--- TASK INPUT ---

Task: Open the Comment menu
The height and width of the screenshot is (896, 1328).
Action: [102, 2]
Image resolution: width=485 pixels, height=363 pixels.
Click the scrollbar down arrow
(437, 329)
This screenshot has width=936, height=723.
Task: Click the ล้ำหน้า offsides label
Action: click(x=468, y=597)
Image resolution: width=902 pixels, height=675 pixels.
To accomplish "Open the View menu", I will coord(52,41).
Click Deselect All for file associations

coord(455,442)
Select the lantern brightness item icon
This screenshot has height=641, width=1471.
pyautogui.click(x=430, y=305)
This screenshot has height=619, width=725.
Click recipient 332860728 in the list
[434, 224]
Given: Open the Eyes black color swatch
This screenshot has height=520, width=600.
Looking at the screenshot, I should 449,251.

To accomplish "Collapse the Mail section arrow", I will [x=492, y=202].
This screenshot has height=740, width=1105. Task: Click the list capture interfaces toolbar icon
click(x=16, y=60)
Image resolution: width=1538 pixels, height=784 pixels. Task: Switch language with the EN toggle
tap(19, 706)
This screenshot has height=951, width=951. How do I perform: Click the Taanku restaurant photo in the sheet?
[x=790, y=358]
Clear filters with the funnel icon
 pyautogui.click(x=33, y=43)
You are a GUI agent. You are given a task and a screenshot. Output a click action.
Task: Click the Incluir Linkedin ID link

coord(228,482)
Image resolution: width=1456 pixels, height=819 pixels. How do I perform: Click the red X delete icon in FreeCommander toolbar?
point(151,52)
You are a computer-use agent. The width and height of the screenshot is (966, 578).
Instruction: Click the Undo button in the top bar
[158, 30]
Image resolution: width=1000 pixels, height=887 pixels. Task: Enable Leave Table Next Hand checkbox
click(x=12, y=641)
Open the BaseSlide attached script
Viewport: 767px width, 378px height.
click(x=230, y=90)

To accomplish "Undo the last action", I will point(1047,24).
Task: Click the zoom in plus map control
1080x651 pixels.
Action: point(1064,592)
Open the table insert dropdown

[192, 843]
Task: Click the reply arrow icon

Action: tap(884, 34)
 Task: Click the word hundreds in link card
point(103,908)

---

**REQUIRED TASK:**
Show every line of the material that contains the string "link", treating uppercase and lowercase letters as different.

**EXERCISE SOLUTION:**
Task: Click the Incluir Linkedin ID link
 Task: Click the word hundreds in link card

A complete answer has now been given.